At any given moment, Nowell would ask his assistants to thread magazines onto Arri 435s, Photosonics 4MLs, Beaucam VistaVision cameras and the odd Eyemo unit. Their optics included everything from large, heavy 25mm 'E' series anamorphic prime lenses to a specially prepared anamorphic Angieneux 25-250 HR zoom, which would be attached to the Gyrosphere or the Tyler Mount. "Sometimes all of them at once!" he says, in a matter of fact voice.

One of Nowell's trickiest, and most memorable shots, involved making nine Japanese airplanes appear like 129 as the armada flies toward Oahu isle. "I was flying in the B-25 with the Gyrosphere mounted on the tail. The day was perfect, white puffy clouds, beautiful sunlight. After shooting the wide shots that ILM would add aircraft to, I wanted to push in tight for the shots I know Michael likes. I was trying to get shots that would not require any post work. Through the pilot flying the B-25, I relayed to the other pilots where I wanted to position them. I had three airplanes extremely close, then three more at a mid-distance, and the final three at a long distance.

"All of them had to line up in the shot on the 25 millimeter lens I was shooting with. Now, I would have one or two pilots move their planes up and down ten feet or so.

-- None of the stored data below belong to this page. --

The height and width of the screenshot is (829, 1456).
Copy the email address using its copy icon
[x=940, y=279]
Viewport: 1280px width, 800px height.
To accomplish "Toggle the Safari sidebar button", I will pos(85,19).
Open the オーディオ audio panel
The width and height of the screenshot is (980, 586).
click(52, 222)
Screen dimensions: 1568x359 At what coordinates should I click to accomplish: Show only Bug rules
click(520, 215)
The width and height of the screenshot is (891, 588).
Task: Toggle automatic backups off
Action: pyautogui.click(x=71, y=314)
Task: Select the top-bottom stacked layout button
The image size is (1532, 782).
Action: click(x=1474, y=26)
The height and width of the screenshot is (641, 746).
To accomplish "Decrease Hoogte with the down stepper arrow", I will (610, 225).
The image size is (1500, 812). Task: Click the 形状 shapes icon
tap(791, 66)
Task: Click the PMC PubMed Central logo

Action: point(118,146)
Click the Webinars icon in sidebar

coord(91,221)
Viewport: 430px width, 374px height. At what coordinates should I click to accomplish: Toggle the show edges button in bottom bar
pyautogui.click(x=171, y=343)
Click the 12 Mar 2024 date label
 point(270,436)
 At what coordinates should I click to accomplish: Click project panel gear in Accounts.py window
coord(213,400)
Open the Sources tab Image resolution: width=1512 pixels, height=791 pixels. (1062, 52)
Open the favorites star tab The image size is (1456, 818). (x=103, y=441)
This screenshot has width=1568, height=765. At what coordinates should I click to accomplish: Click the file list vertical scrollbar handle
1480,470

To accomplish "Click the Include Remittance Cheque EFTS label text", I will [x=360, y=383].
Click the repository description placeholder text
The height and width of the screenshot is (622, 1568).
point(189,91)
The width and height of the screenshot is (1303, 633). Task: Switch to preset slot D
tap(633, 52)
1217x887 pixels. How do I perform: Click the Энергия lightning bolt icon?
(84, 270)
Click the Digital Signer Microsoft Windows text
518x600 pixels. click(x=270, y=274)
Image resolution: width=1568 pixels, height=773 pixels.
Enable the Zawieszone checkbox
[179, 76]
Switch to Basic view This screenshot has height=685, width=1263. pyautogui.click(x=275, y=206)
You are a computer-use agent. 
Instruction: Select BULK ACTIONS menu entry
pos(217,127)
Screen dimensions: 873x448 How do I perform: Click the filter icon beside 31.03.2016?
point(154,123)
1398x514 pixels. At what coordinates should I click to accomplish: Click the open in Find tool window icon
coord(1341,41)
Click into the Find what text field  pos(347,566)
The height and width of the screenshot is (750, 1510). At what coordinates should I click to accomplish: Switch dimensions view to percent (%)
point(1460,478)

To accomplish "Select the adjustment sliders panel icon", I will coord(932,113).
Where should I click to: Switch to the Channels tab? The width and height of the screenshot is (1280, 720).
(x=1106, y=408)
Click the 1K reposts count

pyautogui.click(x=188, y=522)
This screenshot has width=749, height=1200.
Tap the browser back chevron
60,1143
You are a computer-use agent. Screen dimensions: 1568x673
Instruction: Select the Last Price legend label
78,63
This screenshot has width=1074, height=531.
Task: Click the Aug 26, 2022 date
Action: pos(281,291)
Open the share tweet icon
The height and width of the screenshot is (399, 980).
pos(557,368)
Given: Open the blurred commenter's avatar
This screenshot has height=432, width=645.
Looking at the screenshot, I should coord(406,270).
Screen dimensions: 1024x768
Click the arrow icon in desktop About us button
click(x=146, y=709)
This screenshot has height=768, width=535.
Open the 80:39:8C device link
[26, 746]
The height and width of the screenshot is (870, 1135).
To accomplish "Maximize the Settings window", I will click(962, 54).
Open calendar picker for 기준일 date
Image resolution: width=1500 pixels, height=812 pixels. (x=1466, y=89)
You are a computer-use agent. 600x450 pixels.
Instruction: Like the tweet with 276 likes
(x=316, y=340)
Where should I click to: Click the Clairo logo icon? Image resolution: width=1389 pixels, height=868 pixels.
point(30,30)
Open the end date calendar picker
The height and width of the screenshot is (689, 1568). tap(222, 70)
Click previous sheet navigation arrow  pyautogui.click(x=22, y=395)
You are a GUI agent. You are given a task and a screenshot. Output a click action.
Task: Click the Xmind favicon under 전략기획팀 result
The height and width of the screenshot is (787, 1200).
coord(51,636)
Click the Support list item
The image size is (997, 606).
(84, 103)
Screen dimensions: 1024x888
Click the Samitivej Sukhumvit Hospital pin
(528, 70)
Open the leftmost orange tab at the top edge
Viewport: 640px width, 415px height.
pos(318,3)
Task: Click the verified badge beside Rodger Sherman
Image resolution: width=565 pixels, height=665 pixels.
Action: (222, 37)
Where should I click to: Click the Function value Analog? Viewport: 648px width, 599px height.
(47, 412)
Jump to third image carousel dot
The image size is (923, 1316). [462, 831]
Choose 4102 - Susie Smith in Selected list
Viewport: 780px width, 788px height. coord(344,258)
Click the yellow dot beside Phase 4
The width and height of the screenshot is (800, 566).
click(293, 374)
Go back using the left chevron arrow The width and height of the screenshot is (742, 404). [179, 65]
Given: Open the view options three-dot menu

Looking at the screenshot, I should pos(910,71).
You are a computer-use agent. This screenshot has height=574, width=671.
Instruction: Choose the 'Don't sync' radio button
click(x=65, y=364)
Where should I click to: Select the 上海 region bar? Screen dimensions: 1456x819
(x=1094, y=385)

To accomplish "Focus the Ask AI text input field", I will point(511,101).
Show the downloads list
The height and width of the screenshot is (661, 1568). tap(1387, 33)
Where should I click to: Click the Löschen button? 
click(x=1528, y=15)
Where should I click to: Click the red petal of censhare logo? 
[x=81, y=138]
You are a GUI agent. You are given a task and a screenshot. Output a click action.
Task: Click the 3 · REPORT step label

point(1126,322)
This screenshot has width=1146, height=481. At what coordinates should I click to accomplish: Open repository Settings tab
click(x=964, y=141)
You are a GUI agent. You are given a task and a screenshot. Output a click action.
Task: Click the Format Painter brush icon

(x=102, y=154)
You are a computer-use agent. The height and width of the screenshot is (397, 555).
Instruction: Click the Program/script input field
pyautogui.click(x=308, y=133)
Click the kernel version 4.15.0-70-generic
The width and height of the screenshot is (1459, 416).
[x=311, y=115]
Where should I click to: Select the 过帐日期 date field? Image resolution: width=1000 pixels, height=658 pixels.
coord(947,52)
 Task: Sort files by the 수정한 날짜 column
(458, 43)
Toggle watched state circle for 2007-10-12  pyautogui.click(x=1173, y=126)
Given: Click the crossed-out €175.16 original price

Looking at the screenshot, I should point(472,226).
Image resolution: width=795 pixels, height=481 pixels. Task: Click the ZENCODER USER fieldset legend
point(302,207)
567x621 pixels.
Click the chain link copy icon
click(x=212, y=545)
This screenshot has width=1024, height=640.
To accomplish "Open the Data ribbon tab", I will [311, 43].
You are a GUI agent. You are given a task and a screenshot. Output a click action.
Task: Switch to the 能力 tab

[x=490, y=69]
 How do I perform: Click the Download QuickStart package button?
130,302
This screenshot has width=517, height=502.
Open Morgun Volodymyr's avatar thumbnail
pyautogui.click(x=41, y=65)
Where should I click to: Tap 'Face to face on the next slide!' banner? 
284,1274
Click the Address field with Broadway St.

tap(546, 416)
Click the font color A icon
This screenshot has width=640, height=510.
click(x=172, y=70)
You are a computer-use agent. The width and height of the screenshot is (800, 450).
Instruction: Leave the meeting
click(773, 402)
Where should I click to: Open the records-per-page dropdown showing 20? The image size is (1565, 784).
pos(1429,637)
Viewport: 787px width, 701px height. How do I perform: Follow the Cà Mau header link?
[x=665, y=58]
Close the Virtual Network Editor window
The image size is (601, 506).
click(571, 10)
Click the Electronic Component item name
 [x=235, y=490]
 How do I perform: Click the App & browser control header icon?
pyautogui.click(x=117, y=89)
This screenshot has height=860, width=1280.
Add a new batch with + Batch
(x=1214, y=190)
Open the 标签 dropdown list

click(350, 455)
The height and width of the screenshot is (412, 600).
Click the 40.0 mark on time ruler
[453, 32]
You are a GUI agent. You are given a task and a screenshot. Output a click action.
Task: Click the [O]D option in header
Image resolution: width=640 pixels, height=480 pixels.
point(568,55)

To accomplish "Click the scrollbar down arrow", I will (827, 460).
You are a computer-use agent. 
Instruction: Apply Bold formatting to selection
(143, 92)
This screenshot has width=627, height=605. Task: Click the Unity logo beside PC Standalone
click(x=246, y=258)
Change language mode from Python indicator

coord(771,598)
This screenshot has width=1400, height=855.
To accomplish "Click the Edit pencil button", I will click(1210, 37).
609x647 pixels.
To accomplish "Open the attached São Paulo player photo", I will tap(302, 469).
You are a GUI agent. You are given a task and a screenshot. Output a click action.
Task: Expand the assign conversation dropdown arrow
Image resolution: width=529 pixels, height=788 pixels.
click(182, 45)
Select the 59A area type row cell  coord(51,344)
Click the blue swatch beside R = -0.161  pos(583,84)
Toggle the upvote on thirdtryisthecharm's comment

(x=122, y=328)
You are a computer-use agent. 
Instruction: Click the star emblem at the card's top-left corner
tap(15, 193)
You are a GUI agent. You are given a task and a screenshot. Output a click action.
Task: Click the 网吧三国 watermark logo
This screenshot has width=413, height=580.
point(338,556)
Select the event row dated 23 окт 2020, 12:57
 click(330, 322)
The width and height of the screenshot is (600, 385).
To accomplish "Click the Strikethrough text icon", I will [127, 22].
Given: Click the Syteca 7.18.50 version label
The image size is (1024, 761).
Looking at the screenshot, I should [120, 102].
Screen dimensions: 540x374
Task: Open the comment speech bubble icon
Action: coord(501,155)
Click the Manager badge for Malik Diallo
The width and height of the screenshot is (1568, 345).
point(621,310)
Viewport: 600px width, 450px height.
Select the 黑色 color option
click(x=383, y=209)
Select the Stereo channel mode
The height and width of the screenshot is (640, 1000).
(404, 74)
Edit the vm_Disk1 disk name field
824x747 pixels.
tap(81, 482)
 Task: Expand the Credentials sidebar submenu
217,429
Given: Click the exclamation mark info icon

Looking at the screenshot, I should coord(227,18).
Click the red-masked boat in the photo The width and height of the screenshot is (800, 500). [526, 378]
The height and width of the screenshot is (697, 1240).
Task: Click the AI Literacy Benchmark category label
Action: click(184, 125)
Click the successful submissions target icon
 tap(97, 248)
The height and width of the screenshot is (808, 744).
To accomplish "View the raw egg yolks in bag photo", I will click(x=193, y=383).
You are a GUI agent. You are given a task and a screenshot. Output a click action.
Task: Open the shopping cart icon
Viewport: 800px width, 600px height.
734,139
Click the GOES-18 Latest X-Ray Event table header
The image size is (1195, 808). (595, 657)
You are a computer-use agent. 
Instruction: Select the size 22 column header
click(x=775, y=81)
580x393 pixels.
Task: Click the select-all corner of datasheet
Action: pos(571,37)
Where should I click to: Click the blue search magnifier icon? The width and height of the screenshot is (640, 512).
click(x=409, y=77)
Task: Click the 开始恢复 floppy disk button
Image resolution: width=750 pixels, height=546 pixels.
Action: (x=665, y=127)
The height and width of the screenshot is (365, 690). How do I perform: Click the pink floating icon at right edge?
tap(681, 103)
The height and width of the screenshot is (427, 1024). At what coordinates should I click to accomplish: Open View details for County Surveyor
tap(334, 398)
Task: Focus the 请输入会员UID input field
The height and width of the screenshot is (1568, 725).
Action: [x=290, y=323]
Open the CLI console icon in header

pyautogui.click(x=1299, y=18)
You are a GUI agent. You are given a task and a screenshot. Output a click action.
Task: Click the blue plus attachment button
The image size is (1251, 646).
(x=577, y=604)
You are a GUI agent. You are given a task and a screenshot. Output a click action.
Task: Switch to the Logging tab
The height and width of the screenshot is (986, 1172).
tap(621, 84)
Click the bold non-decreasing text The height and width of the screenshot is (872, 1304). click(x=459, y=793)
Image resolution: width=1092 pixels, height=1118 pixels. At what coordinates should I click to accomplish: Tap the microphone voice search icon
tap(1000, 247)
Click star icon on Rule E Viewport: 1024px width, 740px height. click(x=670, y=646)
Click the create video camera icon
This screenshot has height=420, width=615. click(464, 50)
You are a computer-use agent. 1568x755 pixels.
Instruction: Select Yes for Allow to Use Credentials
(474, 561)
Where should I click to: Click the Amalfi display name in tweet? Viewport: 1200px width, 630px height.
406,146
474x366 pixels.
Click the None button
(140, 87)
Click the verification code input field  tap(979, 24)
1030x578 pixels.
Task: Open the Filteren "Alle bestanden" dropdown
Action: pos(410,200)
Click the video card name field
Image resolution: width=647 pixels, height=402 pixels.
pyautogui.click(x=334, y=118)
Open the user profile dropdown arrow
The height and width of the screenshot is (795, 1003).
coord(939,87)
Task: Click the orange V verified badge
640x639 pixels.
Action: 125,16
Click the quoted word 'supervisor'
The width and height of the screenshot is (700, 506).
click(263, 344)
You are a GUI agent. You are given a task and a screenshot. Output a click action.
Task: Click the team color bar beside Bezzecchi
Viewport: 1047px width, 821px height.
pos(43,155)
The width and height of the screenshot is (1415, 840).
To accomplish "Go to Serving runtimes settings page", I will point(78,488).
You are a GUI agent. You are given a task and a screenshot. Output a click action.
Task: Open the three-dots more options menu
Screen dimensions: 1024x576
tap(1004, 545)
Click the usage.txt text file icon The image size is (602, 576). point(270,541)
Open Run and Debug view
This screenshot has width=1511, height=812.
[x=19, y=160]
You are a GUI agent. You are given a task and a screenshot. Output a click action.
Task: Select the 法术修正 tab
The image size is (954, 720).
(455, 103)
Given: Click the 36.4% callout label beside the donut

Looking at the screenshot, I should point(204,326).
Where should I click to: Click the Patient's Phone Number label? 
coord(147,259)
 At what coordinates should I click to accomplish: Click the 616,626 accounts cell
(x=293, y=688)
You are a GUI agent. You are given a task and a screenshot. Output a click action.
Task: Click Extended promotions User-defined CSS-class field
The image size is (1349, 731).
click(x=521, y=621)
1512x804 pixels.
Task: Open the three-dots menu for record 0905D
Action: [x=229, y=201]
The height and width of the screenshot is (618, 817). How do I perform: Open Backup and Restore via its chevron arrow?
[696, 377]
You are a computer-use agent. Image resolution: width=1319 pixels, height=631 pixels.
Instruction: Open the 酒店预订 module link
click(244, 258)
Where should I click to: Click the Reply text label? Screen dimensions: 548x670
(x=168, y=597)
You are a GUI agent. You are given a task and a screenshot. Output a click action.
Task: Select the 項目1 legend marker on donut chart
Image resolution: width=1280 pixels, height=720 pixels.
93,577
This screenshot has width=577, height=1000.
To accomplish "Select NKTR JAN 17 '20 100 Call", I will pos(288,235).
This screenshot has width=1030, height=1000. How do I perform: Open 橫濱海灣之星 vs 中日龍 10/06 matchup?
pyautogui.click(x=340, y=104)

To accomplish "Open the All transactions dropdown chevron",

Richard did a wonderful job of instinctively pulling focus, as I would pan and tilt from a propeller to a pilot in the background, then to a back seat gunner onto a bomb under another plane. No matter how much you plan ahead on the ground, shots just seem to develop magically, once you're in the air.

"At the end of the island, we would run out of clouds, so I would turn the whole formation around and head back the way we came. During this time, I would position the B-25 behind the other nine planes, to maintain the proper lighting, crawl up to the nose of the B-25 and shoot the same scenario from the camera mounted there. Shooting this way can be like shooting a wild car chase on a freeway, only you don't start directing until you've gotten on the freeway and are already going 70 to 80 miles-per-hour."

As an illustration of the U.S. Navy's commitment to Pearl Harbor, Nowell recalls what ensued when ILM wanted to photograph a large fleet to use as reference for the Japanese armada's approach to Hawaii. After completion of the Pearl Harbor attack, the Navy allowed the production to shoot their RimPac exercises, which involves vessels from various PacificRim countries such as New Zealand, Australia, China, South Korea and Canada, as well as the U.S. Navy support fleet from the USS Abraham Lincoln. "As far as we know, this is the first time that a civilian helicopter equipped with a special camera like the Gyrosphere has been allowed to land and operate off an aircraft carrier. Since this time, Gyrosphere has done it three different times from two different carriers. Here we were 50 miles out to sea from Oahu, where the Navy pulled 19 naval vessels into a tight formation, especially for this shoot.

"Of course, the Navy wanted to take their still photos first, but when they gave us our chance, everything was perfect. We had white puffy clouds at three thousand feet, the fleet heading east in the afternoon, with the Sun in the West. The Navy was only going to keep formation together for 15 minutes. That was all the time we had to capture a trillion dollars worth of Naval vessels on one roll of film! Talk about pressure!"

"As an aerial director or a cinematographer, this is the biggest job that I've ever done," comments David Nowell. "It took a lot of preparation and almost a year to shoot what will be around 20 minutes on the screen. Sometimes, we would have to get a huge sequence in one shot with no possibility of a second take. That's pressure. But when you have years of experience behind you and a crack crew, we always get it done."